§ **JOB 1**: Retype the part of the zero-sum subarray text starting with "# Use a map to" and going on through "print(longest_zero_sum_subarray(A))".
§ **JOB 2**: Convert only the item-finding rows starting with the line with "Identify the location of !comicstrips@lemmy.world." and going on through the line with "help is located at coordinates (302, 12)." into a JSON list of strings, one string per line, leaving out blank lines.
BEGIN TEXT EXCERPT
There is a corner case. Consider the array `4,-3,-1,2,7`. Its prefix array is `4,1,0,2,9`. None of the elements of prefix array occur more than once, yet we have a subarray with sum equal to zero.

In [None]:
def exists_zero_sum_subarray(A):
    # Generate prefix array
    prefix = [0] * len(A)
    sum = 0
    for i in range(len(A)):
        sum += A[i]
        # If sum at any time is 0
        if sum == 0:
            return True
        prefix[i] = sum

    # Use a map/set to keep track of numbers
    num_set = {}
    for i in prefix:
        if i in num_set:
            return True
        else:
            num_set[i] = 0

    return False

**Q 2:** This question is just an extension of the above one. In this question we have to return the length of the longest subarray having sum equal to zero.  
**Answer:** To solve this problem, we will be storing the index of the first occurance in the map as well. So the answer is:

In [1]:
def longest_zero_sum_subarray(A):
    max_len = 0
    
    # Generate prefix array
    prefix = [0] * len(A)
    sum = 0
    for i in range(len(A)):
        sum += A[i]
        # If sum at any time is 0
        if sum == 0:
            cur_len = (i+1)
            if cur_len > max_len:
                max_len = cur_len
        prefix[i] = sum

    # Use a map to keep track of index
    index_map = {}
    for i in range(len(prefix)):
        if prefix[i] in index_map:
            if i - index_map[prefix[i]] > max_len:
                max_len = i - index_map[prefix[i]]
        else:
            index_map[prefix[i]] = i

    return max_len

A = [2,4,-3,-1,5,-1]
print(longest_zero_sum_subarray(A))

4


**Q 3:** This question is generalization of the above. Instead of sum being zero, find the length of longest subarray having sum $K$.  
**Answer:** In the above problem, we had equation like this: `prefix[j] - prefix[i] = 0`. Here we modify it to `prefix[j] - prefix[i] = K`. Or `prefix[j] - K = prefix[i]`.

In [1]:
def longest_K_sum_subarray(A, K):
    max_len = 0
    
    # Generate prefix array
    prefix = [0] * len(A)
    sum = 0
    for i in range(len(A)):
        sum += A[i]
        # If sum at any time is 0
        if sum == K:
            cur_len = (i+1)
END TEXT EXCERPT
BEGIN DATA PROVIDED
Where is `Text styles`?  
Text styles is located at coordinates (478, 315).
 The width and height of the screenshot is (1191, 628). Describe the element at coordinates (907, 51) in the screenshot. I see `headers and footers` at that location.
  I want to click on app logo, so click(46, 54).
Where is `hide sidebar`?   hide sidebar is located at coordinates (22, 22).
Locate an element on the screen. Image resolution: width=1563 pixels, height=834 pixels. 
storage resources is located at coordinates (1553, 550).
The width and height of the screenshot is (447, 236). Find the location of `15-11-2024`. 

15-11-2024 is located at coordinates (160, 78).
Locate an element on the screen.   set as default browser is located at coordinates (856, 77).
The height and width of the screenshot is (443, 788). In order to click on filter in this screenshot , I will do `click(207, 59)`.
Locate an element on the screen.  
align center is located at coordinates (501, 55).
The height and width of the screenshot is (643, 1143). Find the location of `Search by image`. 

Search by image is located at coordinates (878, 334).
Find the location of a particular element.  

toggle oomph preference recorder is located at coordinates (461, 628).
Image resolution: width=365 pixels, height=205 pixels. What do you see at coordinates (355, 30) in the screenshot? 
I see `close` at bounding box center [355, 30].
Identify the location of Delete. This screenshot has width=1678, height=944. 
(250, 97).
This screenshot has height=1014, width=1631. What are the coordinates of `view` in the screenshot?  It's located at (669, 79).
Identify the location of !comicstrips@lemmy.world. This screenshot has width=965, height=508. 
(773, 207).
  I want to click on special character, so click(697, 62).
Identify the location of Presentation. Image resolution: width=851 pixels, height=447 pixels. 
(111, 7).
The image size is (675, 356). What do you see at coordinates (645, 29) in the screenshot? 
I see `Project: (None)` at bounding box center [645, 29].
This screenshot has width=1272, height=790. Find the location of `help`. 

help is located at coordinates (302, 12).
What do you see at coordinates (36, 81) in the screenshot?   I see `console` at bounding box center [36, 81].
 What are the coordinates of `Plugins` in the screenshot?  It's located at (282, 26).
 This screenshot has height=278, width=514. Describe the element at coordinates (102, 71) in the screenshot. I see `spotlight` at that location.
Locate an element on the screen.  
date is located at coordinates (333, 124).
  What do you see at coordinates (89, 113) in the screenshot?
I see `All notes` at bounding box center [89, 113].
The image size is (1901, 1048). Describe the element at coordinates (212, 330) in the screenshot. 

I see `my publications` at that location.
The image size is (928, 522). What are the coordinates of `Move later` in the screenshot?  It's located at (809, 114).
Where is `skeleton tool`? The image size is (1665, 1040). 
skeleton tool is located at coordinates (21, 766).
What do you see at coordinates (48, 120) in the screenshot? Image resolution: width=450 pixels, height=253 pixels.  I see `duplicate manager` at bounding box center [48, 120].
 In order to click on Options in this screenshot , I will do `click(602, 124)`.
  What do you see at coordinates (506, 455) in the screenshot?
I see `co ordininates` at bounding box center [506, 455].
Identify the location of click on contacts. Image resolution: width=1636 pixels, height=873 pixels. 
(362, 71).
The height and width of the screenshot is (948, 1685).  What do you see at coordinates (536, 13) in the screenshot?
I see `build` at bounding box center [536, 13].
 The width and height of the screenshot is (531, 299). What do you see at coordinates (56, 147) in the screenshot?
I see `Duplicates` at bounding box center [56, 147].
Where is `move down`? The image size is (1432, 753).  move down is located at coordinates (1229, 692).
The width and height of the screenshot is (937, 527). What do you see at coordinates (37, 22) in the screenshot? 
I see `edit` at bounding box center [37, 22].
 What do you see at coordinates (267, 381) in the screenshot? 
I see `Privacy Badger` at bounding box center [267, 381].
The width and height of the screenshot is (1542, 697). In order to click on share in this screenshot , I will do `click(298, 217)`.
END DATA PROVIDED
§ **PROBLEM SOLUTION 1**:
# Use a map to keep track of index
    index_map = {}
    for i in range(len(prefix)):
        if prefix[i] in index_map:
            if i - index_map[prefix[i]] > max_len:
                max_len = i - index_map[prefix[i]]
        else:
            index_map[prefix[i]] = i

    return max_len

A = [2,4,-3,-1,5,-1]
print(longest_zero_sum_subarray(A))

§ **PROBLEM SOLUTION 2**:
[
  "Identify the location of !comicstrips@lemmy.world. This screenshot has width=965, height=508. ",
  "(773, 207).",
  "  I want to click on special character, so click(697, 62).",
  "Identify the location of Presentation. Image resolution: width=851 pixels, height=447 pixels. ",
  "(111, 7).",
  "The image size is (675, 356). What do you see at coordinates (645, 29) in the screenshot? ",
  "I see `Project: (None)` at bounding box center [645, 29].",
  "This screenshot has width=1272, height=790. Find the location of `help`. ",
  "help is located at coordinates (302, 12)."
]